From the Saints press.....
Mike Triplett, The New Orleans Times Picayune, published 17 September 2007|
This probably doesn't come as much comfort to the mystified and mortified Saints fan base, but you can at least rest assured that you're not alone.
The Saints are just as surprised as you that they're 0-2 for the first time since 1997, with one of the league's most anemic offenses, one of the league's most penetrable defenses and one of the league's shakiest special teams units.
Never once did it cross their minds that they could be outscored by a combined 48 points in their first two games. Their expectations were just as high as yours heading into the 2007 season.
And maybe that's part of the problem, quarterback Drew Brees said after a stunning 31-14 loss to the Tampa Bay Buccaneers on Sunday. Maybe the Saints were just "expecting things to happen, expecting big plays to happen."
"We know how good we can be as an offense. We know how good we were last year. And coming into this year, we felt like we were even better. But maybe we were all just feeling like we had it figured out, and obviously we hadn't," Brees said after completing 26 of 44 passes for 260 yards with one touchdown and one interception.
"We're used to going out there and making a lot of plays. But we have to allow those plays to come to us. We have to just do what we've been coached to do, take it one play at a time, not try and force anything, and those plays will happen. You do the right thing long enough, good things will happen to you. And I think unfortunately we're trying to maybe force things right now."
The best the Saints have finished after an 0-2 start is 8-8 -- in 1979 and 1990.
When asked if he had an explanation for the offensive woes, Saints Coach Sean Payton was at a loss.
"I wish I did. I wish I did," he said, more rational than raging in his postgame press conference. "You know, I wish I had something specific that I can say. The first thing I know is you can't turn the football over, though. I mean, you can't. It starts with that. That won't change 10 years from now. You turn the football over, you get one less possession, they get one more, field position changes, etc."
The Saints turned the ball over twice Sunday -- a fumble by Deuce McAllister in the first quarter with the game scoreless, and Brees' interception in the third quarter. Both times, Tampa Bay responded with a touchdown drive.

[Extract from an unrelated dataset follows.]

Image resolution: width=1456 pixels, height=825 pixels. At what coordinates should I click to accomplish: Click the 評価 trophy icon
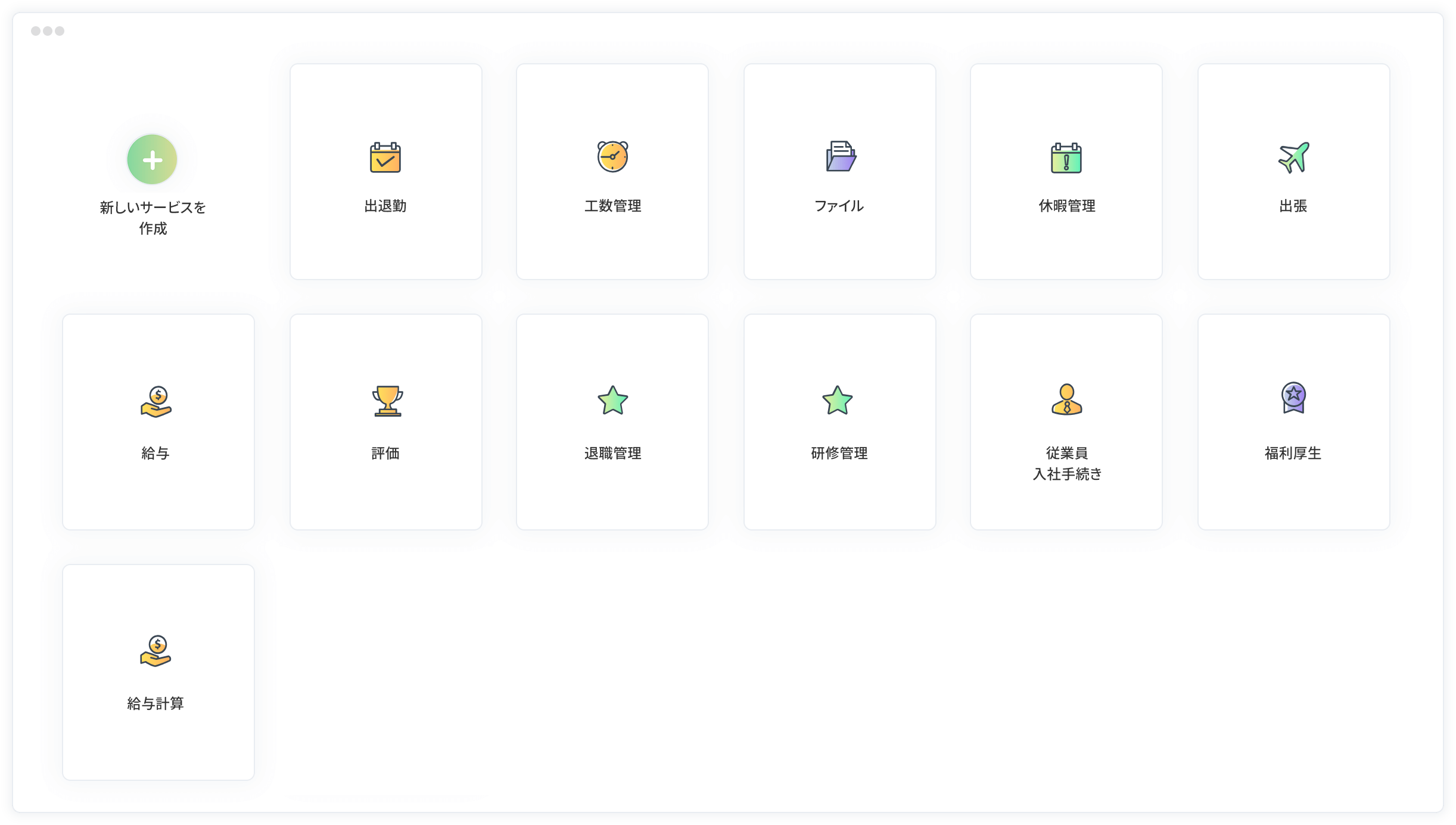click(x=387, y=401)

Fellow tailback Reggie Bush also fumbled twice in the first half, but he recovered one of them and Saints tight end Eric Johnson recovered the other.
Still, it seemed like the mistakes were contagious as the Saints' offense continued to sabotage itself with dropped passes, errant throws, missed blocks, penalties and another missed field-goal attempt.
"If you want to be quote-unquote the 'No. 1 offense,' you've got to put the work in," said McAllister, who gained 49 yards on 10 carries. "That was last year. We're 0-2 (this year). That's what we have to look at. The numbers don't lie. You can either change it and deal with it, or you're going to get your butt burned every week."
The second game of the Saints' season was awfully reminiscent of the first -- a 41-10 loss at Indianapolis.
It would have felt like the movie "Groundhog Day," except that it came on a scorching late-summer afternoon, with the on-field temperature pushing toward 120 degrees.
Once again, the Saints' defense played OK at times -- forcing five punts on the Buccaneers' first nine possessions. But they were put in too many precarious positions and broke down too often.
Tampa Bay quarterback Jeff Garcia needed just 10 completions on 16 attempts to bury the Saints. Receiver Joey Galloway -- a longtime Saints nemesis -- caught four of those passes for 135 yards and two touchdowns. Tailback Carnell Williams, who ran for 61 yards, scored the other two touchdowns on 1-yard plunges.
Late in the third quarter, Tampa Bay led 28-0. It might as well have been 100-0.
By the time the Saints' offense finally scored its first touchdown of the season -- a 1-yard run by fullback Mike Karney in the final minute of the third quarter -- it was way too little and way too late.
"I'm concerned defensively, offensively and on special teams," Payton said. "We've lost the first two games of the season, and it hasn't been pretty."
Bush, who gained 27 yards rushing on 10 carries and caught six passes for 43 yards, said he hasn't been impatient like he was early last year.
But he, too, couldn't put his finger on what has been holding him and the rest of the Saints' offense back.
"Maybe (we're pressing), maybe not. I just know that we're not playing like ourselves," he said. "And we're really putting pressure on our defense by not scoring points."
One thing nobody seemed to do in the Saints' locker room was panic.
They have 14 games left this season -- beginning with their Superdome debut next Monday night against Vince Young and the Tennessee Titans. And they're just one game back in the NFC South standings, where no team is undefeated through two weeks.
"I feel like we've got the right group of people, and that's the most encouraging thing about where we're at right now," Brees said. "Yeah, we're very disappointed. We're sitting here at 0-2, neither of these games have been very close, we've played terrible. But we have the right group of people and the guys who can fix this thing.
And we will fix it. We will get back on track."